Magíster en Economía
Teoría Econométrica (Econometric Theory)
Common thread: each method keeps part of the OLS logic while relaxing one specific restriction. OLS is the benchmark — these are extensions, not replacements.
(efficient estimation under nonspherical errors)
Consider the linear model
\[y = X\beta + u, \qquad \mathbb{E}[u\mid X]=0, \qquad \mathbb{V}(u\mid X)=\sigma^2\Omega.\]
Benchmark OLS: assumed \(\Omega = I_n\) (homoskedastic, uncorrelated errors).
When \(\Omega \neq I_n\), two problems arise:
The correct sandwich formula is
\[\mathbb{V}(\hat{\beta}_{OLS}\mid X) = \sigma^2(X'X)^{-1}(X'\Omega X)(X'X)^{-1}.\]
OLS remains unbiased and consistent, but inference is wrong and estimation is inefficient.
Suppose \(\Omega\) is known and symmetric positive definite. Then \(\Omega^{-1/2}\) exists and satisfies \(\Omega^{-1/2}\Omega\,\Omega^{-1/2}=I_n\).
Premultiply the model by \(\Omega^{-1/2}\):
\[\underbrace{\Omega^{-1/2}y}_{y^*} = \underbrace{\Omega^{-1/2}X}_{X^*}\beta + \underbrace{\Omega^{-1/2}u}_{u^*}\]
The transformed model \(y^*=X^*\beta+u^*\) satisfies
\[\mathbb{E}[u^*\mid X]=0, \qquad \mathbb{V}(u^*\mid X)=\sigma^2 I_n.\]
Classical OLS assumptions are restored. Applying OLS to the transformed model gives the GLS estimator:
\[\hat{\beta}_{GLS} = (X^{*\prime}X^*)^{-1}X^{*\prime}y^* = (X'\Omega^{-1}X)^{-1}X'\Omega^{-1}y.\]

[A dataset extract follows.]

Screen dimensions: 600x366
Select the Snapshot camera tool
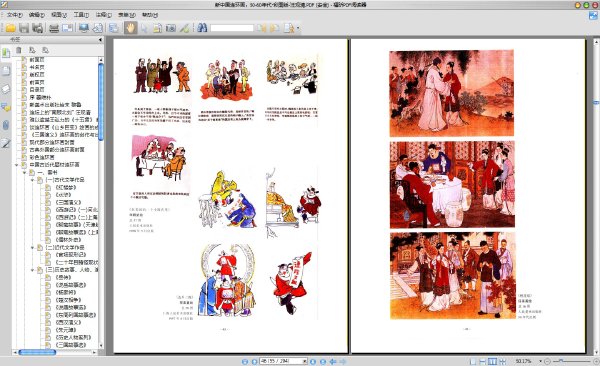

GLS minimizes a weighted sum of squared residuals:
\[\hat{\beta}_{GLS} = \arg\min_{\beta}\; (y-X\beta)'\Omega^{-1}(y-X\beta).\]
Proposition — Finite-Sample Variance of GLS
\[\mathbb{V}(\hat{\beta}_{GLS}\mid X) = \sigma^2(X'\Omega^{-1}X)^{-1}.\]
Special case — diagonal \(\Omega\): when \(\Omega=\operatorname{diag}(\omega_1,\ldots,\omega_n)\),
\[\hat{\beta}_{GLS} = \left(\sum_{i=1}^n \frac{x_i x_i'}{\omega_i}\right)^{-1} \left(\sum_{i=1}^n \frac{x_i y_i}{\omega_i}\right).\]
This is Weighted Least Squares (WLS): observations with larger error variance receive lower weight.
When \(\Omega=I_n\), GLS collapses to OLS. OLS is a special case of GLS.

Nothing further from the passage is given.